HZ.....How low for full range music???


Hi, please tell me what are the lowest cycles needed for good full range sound, not for HT wich you would need a sub, but for rock and pop music, my friend is looking into new speakers and I know I need the deep bass for classical, but how many HZ for a rock listener? thanks
chadnliz
It is awfully hard to find "full range" speakers that go down to
20Hz and the ones that do, are usually very expensive. I agree with
Eldartford, I would rather have limited range speakers than speakers that do
bass badly -- and, to my ears, there are many, many speakers that do bass
badly. If you are listening to rock music, you probably want some bass slam.
Getting that slam will be a function of two things; Speakers capable of that
bass and amplifiers that can control the speakers. Most likely, you're talking
about solid state amplifier and you'll need a fair amount of power. I would
call any speaker that can give a relatively flat response down to the mid
twenties, "full range."

As far as room response, you can go to various web-sites and feed the
dimensions of your room into a simulator and it will predict the frequency
response of your room. Having fed lots and lots of dimensions into these
simulators, it seems to me that most rooms have large peaks and valleys
between 35Hz and 100Hz.

This is why many acoustical consultants recommend using a sub-woofer with
a parametic equalizer -- to smooth out the bass response in the room.

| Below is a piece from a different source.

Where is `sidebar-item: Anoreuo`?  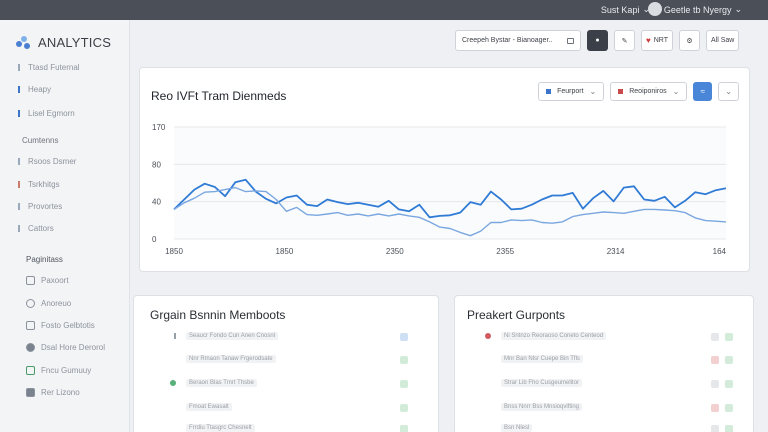
sidebar-item: Anoreuo is located at coordinates (48, 304).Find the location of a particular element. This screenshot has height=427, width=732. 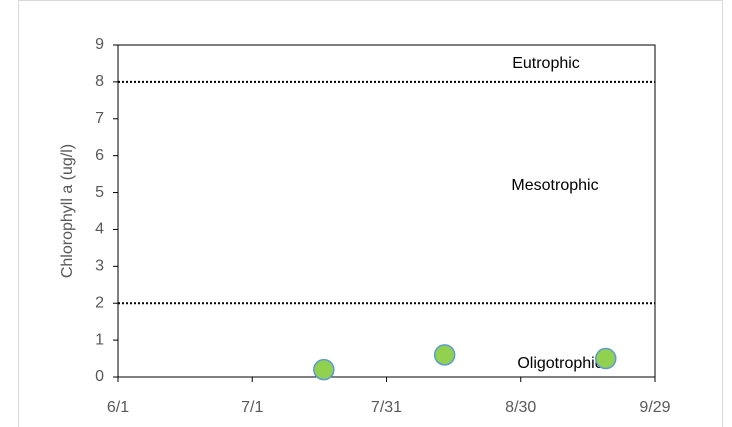

y-tick-label: 3 is located at coordinates (100, 266).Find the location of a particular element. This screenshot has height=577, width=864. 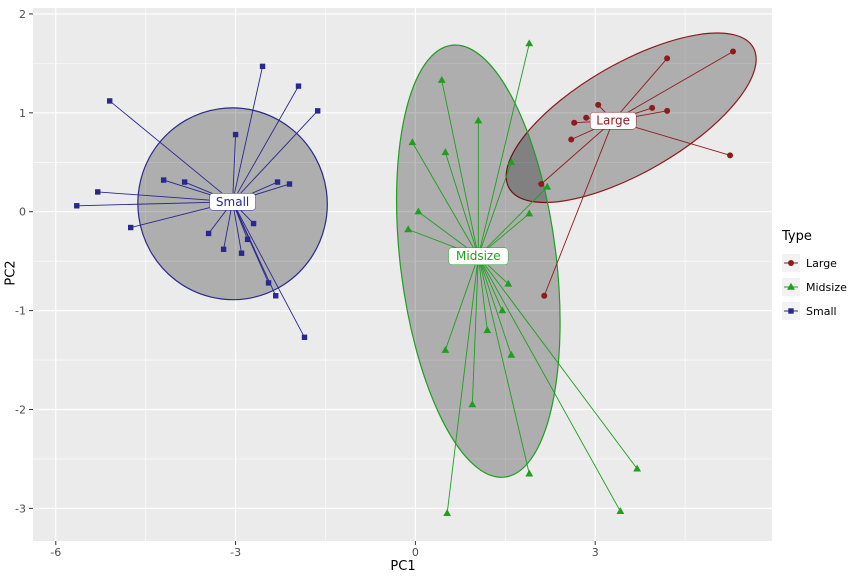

Here is one of those room simulators --

http://www.rivesaudio.com/CARAquick/CARAframe.html
electric bass goes down to 41 hz. organ can go down into the 20's. it depends what you listen to. blues , rock, jazz and most music are happy with 40 hz performance. pro sound PA and bass gear is built to go down to 40 hz, so other than organ and home theater we don't get to hear much music below 40 hz, live or recorded.
I feel that 30hz and below could safely be called full range...not a lot going on down this low but still low enough to give the heft that full range has over speakers that can't go below 35hz or so.

Bass slam never takes place at these low freq's...I would say 35-40hz limited speakers will provide plenty of slam if thats what you are after. At around 30hz things like room-shudder (thats what I call it anyway) can set in...this can be very pleasing if your room is built well enough to have also achieved room-lock and of course is part of the music (new age comes to mind).

Dave
The lowest fundamental tone a string bass plays is at 41hz per second.

The treatment of overtones is not relevant to your question but remember the difference tones. A difference tone could be called an "undertone". A fundadmental of 41 will generate a difference tone of 20.5,which will generate a difference tone of 10.25 and so forth. These later tones are felt as much as heard and are responsible for the visceral ambience in a live performace that is(for me) outrageously expensive to recreate.

A poster above mentions an elaborate array of subwoofers and based upon the quality of his posts,I believe he has recreated that ambience.

I'm not a subwoofer guy(which is my problem,of course) and am happy if enough of the fundamentalsin the forties and fifties are present to represent the harmonies involved.

Hope your friend finds speakers he likes.